Determination (decision)

  1. In accordance with paragraph 55(b) of the Housing Ombudsman Scheme, the landlord has offered redress to the resident prior to the investigation which, in the Ombudsman’s opinion resolves the complaint about its response to her reports of damp and mould in her property in 2020 satisfactorily.

Reasons

  1. The landlord acted on the initial reports of damp and mould and arranged both temporary and long-term work to address these issues.

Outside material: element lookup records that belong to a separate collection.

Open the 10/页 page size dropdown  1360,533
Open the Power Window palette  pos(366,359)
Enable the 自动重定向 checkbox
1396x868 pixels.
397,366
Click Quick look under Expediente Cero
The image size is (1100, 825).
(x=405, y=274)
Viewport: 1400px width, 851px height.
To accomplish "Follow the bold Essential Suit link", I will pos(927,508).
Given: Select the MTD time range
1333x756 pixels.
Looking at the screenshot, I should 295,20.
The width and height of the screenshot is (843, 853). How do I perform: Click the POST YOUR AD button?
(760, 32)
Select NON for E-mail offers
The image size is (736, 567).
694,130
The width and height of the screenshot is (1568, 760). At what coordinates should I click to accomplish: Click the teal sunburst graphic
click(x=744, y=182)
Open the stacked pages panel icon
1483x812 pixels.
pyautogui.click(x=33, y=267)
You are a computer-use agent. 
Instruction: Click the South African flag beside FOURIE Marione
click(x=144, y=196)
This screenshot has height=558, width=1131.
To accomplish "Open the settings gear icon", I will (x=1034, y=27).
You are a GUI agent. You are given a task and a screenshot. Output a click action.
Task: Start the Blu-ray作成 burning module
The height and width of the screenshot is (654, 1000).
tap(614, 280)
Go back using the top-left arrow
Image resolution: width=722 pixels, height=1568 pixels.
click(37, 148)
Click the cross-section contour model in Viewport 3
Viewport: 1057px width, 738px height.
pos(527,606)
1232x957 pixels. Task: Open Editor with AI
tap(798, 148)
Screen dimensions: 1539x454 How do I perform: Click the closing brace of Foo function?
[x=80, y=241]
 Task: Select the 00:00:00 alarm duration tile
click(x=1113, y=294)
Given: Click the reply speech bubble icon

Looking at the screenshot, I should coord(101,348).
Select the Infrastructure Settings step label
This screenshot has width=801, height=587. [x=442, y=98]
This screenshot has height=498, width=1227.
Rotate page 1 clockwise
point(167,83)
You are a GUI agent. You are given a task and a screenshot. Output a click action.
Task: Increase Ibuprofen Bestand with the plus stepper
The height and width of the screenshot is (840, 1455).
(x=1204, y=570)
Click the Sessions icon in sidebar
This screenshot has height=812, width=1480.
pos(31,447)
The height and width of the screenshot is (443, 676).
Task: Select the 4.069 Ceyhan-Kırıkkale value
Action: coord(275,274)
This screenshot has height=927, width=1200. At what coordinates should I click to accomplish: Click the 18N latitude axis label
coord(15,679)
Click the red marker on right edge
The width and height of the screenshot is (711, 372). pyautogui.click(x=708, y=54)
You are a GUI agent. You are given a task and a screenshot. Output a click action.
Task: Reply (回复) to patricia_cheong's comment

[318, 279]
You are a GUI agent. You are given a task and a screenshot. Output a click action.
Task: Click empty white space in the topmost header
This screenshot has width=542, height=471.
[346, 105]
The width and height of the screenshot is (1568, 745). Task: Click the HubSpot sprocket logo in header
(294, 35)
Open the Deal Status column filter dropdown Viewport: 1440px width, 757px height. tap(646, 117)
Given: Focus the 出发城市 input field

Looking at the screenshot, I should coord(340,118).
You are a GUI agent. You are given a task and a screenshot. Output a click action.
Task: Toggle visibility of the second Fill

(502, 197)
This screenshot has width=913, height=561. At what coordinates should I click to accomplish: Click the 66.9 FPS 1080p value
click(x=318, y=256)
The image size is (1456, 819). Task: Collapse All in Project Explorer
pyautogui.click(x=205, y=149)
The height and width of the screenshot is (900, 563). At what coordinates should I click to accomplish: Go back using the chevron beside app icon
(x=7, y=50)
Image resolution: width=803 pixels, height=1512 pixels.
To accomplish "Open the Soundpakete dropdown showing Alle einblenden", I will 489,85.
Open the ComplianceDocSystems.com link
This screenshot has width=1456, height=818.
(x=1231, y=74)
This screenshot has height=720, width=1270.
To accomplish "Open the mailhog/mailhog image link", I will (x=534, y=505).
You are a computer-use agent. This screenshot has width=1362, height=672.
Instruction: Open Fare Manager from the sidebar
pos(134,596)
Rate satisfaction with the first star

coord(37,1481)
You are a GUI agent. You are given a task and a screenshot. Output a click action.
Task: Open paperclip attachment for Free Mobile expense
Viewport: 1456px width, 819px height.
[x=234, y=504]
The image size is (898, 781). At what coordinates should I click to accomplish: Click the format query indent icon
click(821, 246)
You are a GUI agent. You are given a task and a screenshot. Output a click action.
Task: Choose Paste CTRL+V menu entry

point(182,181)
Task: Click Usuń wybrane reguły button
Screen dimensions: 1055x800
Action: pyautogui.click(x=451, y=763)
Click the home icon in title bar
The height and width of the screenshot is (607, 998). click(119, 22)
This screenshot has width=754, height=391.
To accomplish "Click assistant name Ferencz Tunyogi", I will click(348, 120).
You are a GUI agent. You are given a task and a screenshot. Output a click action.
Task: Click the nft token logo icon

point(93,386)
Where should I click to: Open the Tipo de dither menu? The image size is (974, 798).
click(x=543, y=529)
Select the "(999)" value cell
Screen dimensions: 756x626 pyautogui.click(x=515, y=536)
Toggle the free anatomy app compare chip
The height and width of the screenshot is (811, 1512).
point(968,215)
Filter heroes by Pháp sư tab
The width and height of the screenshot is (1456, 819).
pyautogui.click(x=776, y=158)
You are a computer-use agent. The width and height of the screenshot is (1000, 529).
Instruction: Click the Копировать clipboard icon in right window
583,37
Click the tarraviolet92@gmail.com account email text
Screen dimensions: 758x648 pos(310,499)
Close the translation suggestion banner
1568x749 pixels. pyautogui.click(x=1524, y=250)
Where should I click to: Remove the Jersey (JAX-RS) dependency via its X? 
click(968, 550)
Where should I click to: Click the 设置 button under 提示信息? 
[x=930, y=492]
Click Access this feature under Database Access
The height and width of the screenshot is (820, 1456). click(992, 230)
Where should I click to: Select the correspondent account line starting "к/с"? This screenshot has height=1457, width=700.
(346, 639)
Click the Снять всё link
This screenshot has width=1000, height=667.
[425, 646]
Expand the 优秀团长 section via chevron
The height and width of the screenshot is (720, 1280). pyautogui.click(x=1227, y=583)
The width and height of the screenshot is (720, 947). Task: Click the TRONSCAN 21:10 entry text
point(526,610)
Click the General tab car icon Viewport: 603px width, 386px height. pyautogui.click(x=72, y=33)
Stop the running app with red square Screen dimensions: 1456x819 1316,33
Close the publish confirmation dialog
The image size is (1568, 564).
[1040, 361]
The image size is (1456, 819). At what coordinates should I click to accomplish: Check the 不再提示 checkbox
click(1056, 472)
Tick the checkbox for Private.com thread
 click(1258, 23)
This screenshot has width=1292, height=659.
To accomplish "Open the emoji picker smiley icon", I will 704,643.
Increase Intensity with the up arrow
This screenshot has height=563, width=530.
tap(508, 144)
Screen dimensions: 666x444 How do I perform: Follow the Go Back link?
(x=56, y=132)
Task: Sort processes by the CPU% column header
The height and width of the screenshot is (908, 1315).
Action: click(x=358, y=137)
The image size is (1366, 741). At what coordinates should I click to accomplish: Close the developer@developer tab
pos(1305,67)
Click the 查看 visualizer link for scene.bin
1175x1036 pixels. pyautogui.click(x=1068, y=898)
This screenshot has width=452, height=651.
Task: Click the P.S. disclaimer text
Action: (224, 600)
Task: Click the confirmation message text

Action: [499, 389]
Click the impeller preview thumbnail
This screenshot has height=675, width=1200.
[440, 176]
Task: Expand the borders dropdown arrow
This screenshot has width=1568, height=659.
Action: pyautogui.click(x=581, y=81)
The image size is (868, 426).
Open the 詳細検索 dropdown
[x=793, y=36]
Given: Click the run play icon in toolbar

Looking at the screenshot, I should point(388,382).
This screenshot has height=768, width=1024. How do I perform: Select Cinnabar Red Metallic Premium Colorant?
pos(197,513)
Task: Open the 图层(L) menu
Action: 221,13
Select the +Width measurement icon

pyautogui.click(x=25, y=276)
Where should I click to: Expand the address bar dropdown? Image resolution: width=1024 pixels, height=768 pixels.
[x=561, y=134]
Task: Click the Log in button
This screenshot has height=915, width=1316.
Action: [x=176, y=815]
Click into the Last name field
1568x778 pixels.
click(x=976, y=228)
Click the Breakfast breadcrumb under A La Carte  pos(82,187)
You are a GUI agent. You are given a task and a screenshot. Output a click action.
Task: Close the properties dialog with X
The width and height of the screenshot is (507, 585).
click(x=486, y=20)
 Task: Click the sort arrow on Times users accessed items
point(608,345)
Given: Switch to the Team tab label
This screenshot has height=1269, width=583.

Although it could have provided a dehumidifier sooner, it sought to learn from this and purchase of further units for the future.
  2. It has evidenced a fair investigation into the resident’s concerns and has recognised and offered fair compensation for its failures.

Recommendations

  1. It is recommended that the landlord:
    1. If it has not yet paid this, re-offer the resident the £460 compensation that it previously awarded her in recognition of its failings in her case.
    2. Provide the resident with details as to how to submit claims for her ruined furniture and for personal injury for it to forward to its own insurer.
  2. The landlord should contact this Service within four weeks to confirm whether it will follow the above recommendations.
  3. The Ombudsman accepts that, because of the present restrictions due to the corona virus pandemic, the timing of the above actions will depend on what is reasonable in the light of Government guidance regarding the health of the resident and of the landlord’s staff.